Sobre el final, Elvis recita una líneas, a modo autoreflexivo, tomadas del personaje de Marlon Brando en The Fugitive Kind (1960), también conocida como Piel de Serpiente, otro drama sobre un artista vagabundo y el maldito Sur Profundo de EE. UU. que, de la mano del dramaturgo Tenesse Williams y el director Sidney Lumet, dejaron un precedente para esta biopic.
Si bien Lurzmann elige las primeras palabras que le dirige Brando a una Ana Magnini dispuesta a recibir su corazón errante, el parlamento completo las vuelve más esclarecedoras, en un horizonte poético donde ambos film con más de 60 años de diferencia pueden confluir:
“Hay un tipo de pájaro que no tiene patas. Y no puede posarse en ningún sitio. Así que tiene que pasarse su vida entera volando por el cielo. Vi uno, una vez.

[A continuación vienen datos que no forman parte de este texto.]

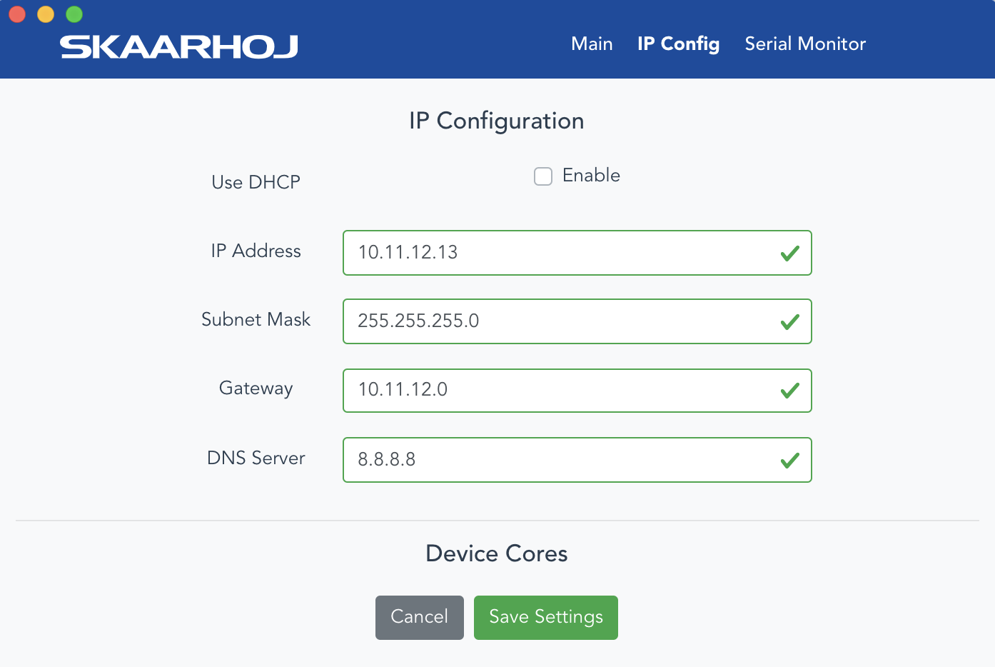Enable the Use DHCP checkbox

543,176

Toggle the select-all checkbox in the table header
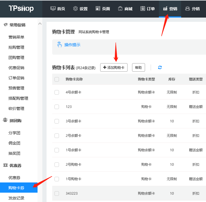57,79
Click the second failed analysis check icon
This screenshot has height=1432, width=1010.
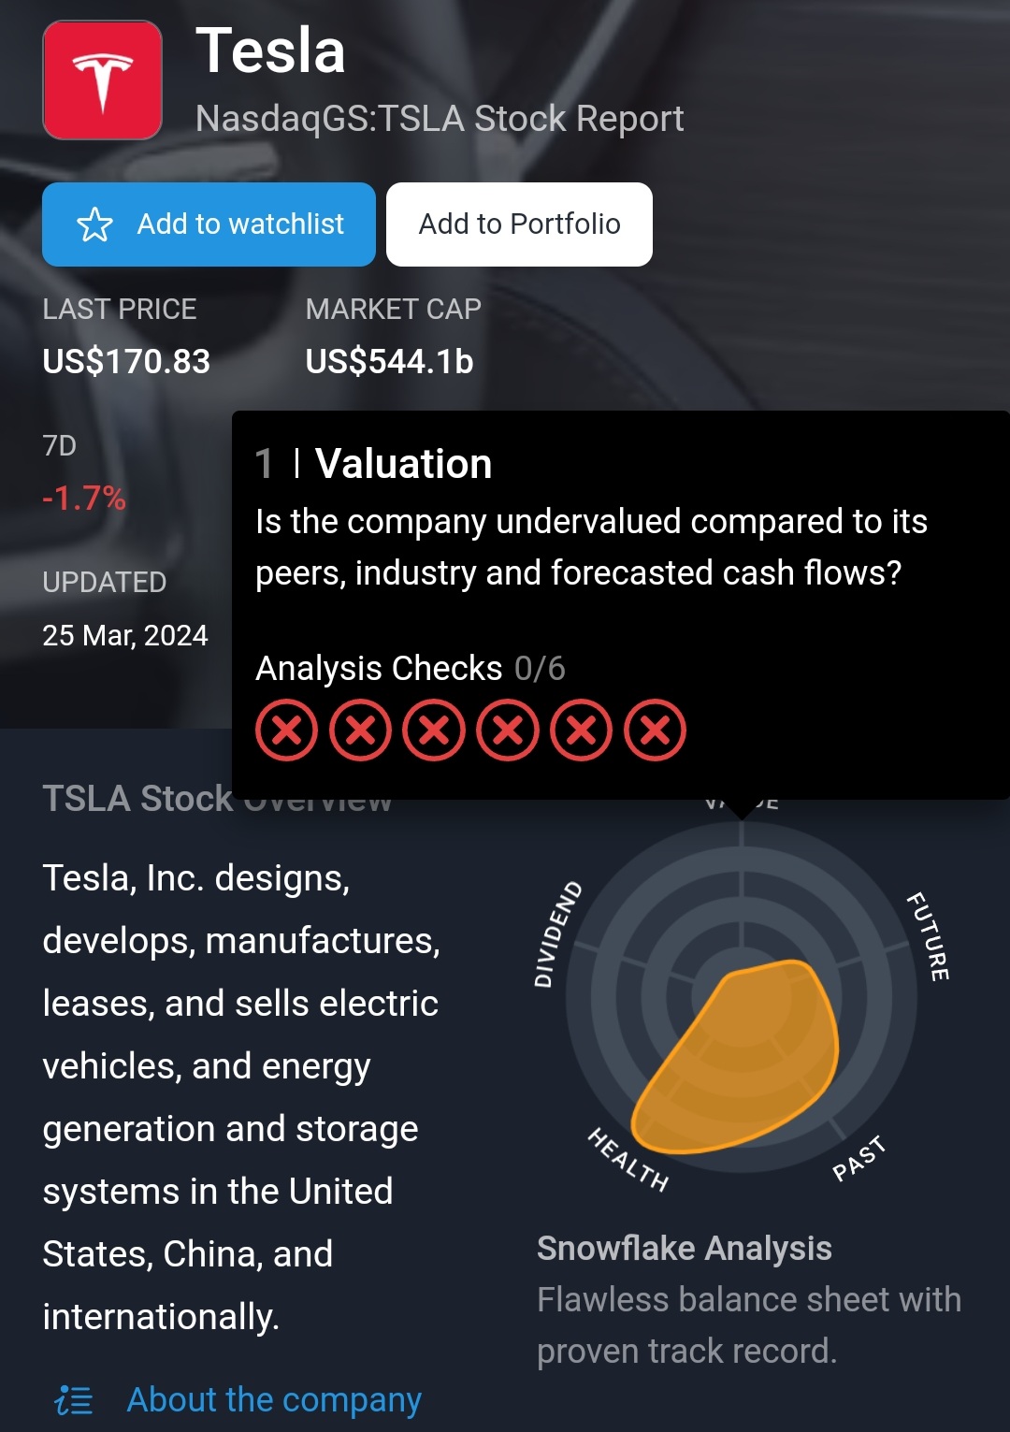tap(361, 730)
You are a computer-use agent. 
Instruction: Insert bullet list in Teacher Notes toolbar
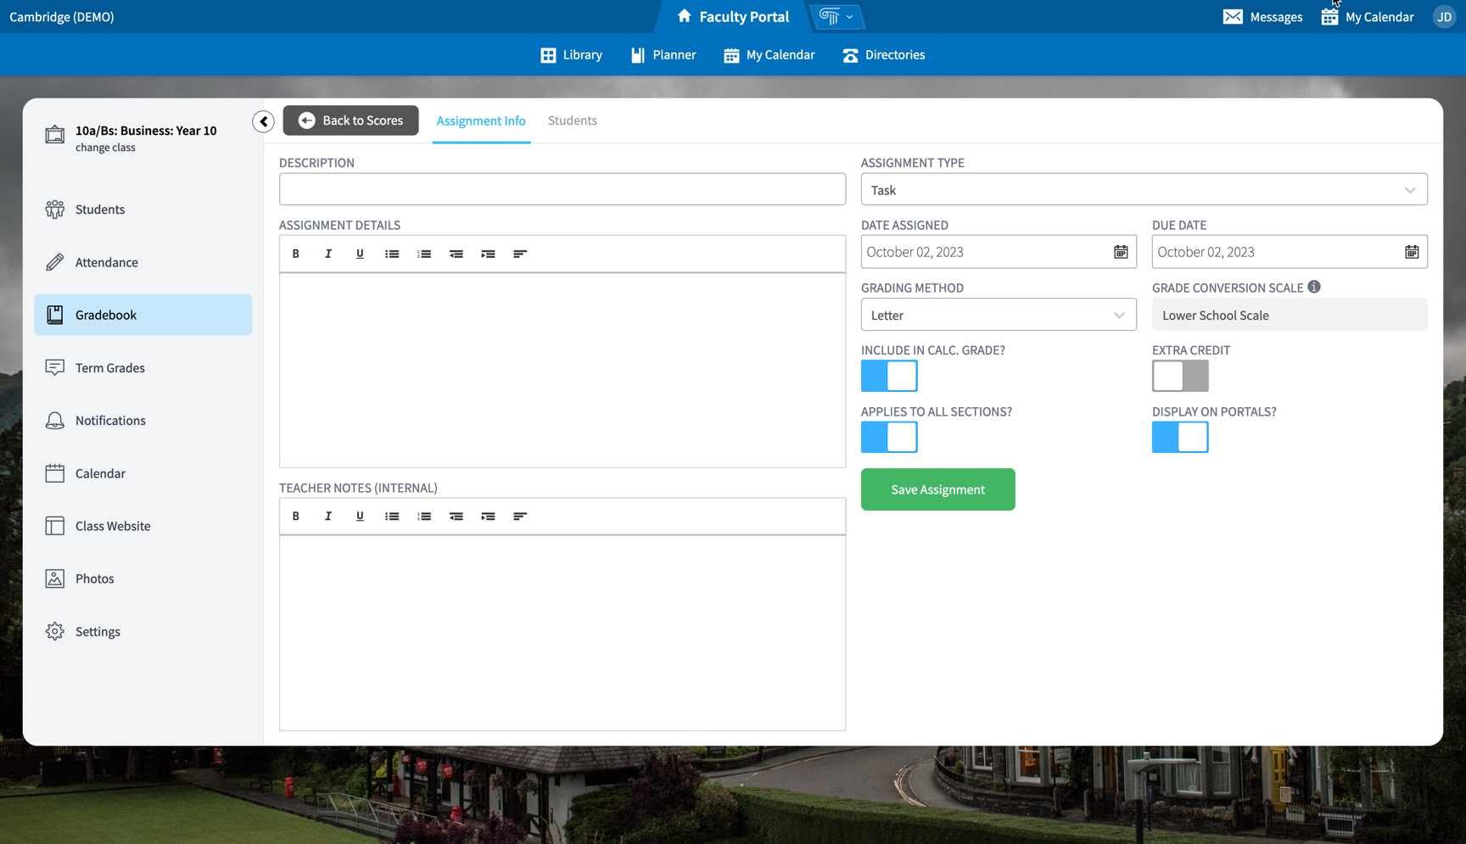coord(392,516)
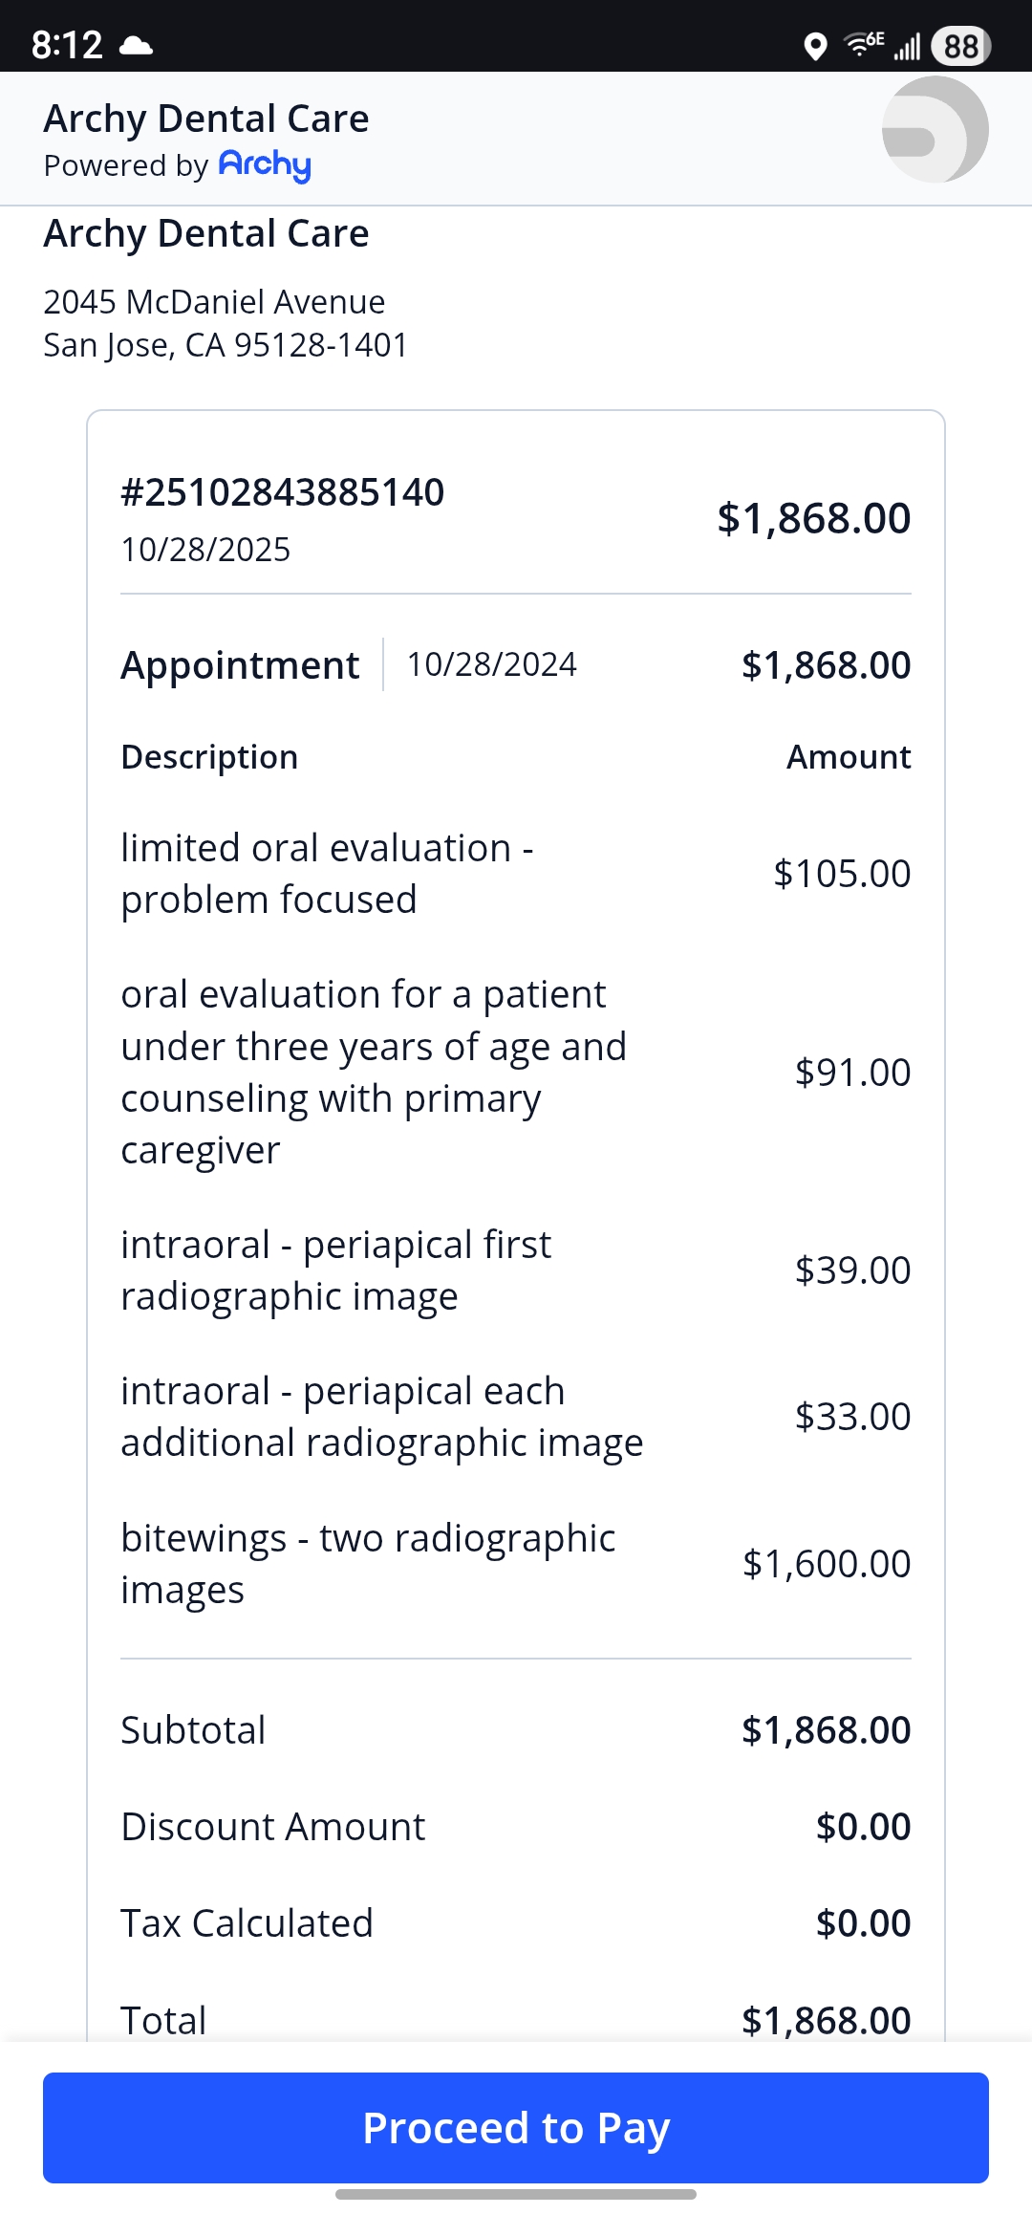Tap the battery level 88 indicator
The width and height of the screenshot is (1032, 2214).
pyautogui.click(x=961, y=46)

Murió y cayó al suelo. Su cuerpo era de color azul suave. Y era tan delgado como tu meñique. Y era tan ligero que no podría pesar más de lo que pesa una pluma. Cuando abría sus alas podías ver a través de ellas. Por eso los halcones no los cazan, porque no los ven. No los ven en lo alto, en ese cielo azúl cerca del sol.”:
Volar puede ser un sinónimo de libertad, ¿y de condena? Una forma de escapar irrefrenable y repetitiva que no encuentra rumbo, hasta el cansancio de abandonar todo lo que está en la tierra. Cada vez más cerrado en su propio vuelo, el pájaro fugitivo pierde noción del espacio libre. Ya embelesado por las fuerzas del otro mundo, -el vuelo fatal, quizás- no puede surcar otro rumbo. ¿El halcón puede tomar la forma del Coronel Perkins? En este artista único y encumbrado en lo más alto, ¿cuántos otros destinos se reflejan? La empresa del rock, epítome de la música popular, desborda los límites del “mercado” que la contiene. Muchas pasiones, emociones y sentidos de vida se movilizan desde el público, las estrellas, los magnates y corren por sus propias direcciones. Pero Elvis ya no piensa en trascender en una obra: no lo necesita. En ese altar de la vanidad y la desesperación donde se sube a cantar, aspiró a la rentabilidad máxima de su figura, olvidando sus tormentos, como una máquina que no podía dejar de funcionar aún cuando supiera que su propia vida era un estorbo.
Es 1977 y el Rey está apunto de morir. El rock se abre a otros caminos y la explosión de movimientos como el punk ya está sucediendo. El ídolo parece no haberse enterado de todo lo que pasó desde que él levantó vuelo. Como los mitos, cada cual puede presentar su versión sin buscar ajustarse a una verdad. Y la película logra sus memorables momentos que, en palabras de un discípulo de la realeza del rock, nos presentan “un mundo de sensaciones”. Después de eso, hay más que buenas actuaciones, igual que la fotografía, la producción impecable de imágenes, una recreación pop de la época y algunos desajustes del sonido y las escenas musicales. La verdad dramática y vital del arte se vislumbra de refilón en la película. Pero en este presente de una cultura estancada, podemos mirar para atrás y creer que el vuelo de Elvis se mantiene firme como un mito que brilla y se alimenta del fuego de su obra sin fin.